Charles se rascó la cabeza.

– Me parece que acabo de pedirle que se case conmigo. Ellie contuvo una traidora lágrima que estaba a punto de resbalarle por la mejilla.

– Es muy cruel bromear con algo así.

– No bromeaba.

– Por supuesto que bromeaba -respondió ella intentando reprimir las ganas de darle una patada en la cadera-. He sido muy amable con usted esta tarde.

– Muy amable -repitió él.

– No tenía por qué pararme y ayudarle.

– No -murmuró él-. No tenía que hacerlo.

– Y quiero que sepa que, si quisiera, ya estaría casada. Estoy soltera porque quiero.

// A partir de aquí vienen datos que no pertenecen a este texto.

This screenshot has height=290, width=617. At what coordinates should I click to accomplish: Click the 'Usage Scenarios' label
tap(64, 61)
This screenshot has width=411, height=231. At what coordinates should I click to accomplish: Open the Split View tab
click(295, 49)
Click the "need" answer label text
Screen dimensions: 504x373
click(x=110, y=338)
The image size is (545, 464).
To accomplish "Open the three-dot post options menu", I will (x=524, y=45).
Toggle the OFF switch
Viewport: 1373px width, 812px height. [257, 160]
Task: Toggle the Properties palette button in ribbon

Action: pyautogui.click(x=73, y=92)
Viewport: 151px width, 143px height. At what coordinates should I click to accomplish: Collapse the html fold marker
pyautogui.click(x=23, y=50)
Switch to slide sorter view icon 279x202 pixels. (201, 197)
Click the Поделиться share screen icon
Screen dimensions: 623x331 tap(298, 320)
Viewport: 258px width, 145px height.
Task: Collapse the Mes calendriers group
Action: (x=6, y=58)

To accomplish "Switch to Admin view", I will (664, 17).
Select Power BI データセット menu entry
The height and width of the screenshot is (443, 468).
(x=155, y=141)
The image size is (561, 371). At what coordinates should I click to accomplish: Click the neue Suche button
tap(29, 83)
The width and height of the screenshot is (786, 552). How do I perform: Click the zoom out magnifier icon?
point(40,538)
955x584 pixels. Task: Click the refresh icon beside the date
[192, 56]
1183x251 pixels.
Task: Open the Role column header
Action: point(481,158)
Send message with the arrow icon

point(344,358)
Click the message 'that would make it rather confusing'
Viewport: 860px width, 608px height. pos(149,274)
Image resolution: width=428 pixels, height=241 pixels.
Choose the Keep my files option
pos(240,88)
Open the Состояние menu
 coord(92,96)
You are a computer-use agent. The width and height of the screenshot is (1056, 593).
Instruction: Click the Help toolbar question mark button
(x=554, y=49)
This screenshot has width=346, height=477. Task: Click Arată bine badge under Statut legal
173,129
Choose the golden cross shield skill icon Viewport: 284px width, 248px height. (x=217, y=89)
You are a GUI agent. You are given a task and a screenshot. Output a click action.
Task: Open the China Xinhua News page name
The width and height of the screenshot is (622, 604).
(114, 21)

– No se me habría ocurrido imaginar lo contrario.

A Ellie le pareció oír una nota de mofa en su voz, y esta vez sí que le dio una patada.

– ¡Maldita sea, mujer! -exclamó Charles-. ¿A qué diablos ha venido eso? Lo digo muy en serio.

– Está ebrio -lo acusó ella.

– Sí-admitió él-, pero nunca le había pedido a ninguna mujer que se casara conmigo.

– Por favor -se burló ella-. Si intenta hacerme creer que se ha enamorado perdidamente de mí a primera vista, deje que le diga que no me lo creo.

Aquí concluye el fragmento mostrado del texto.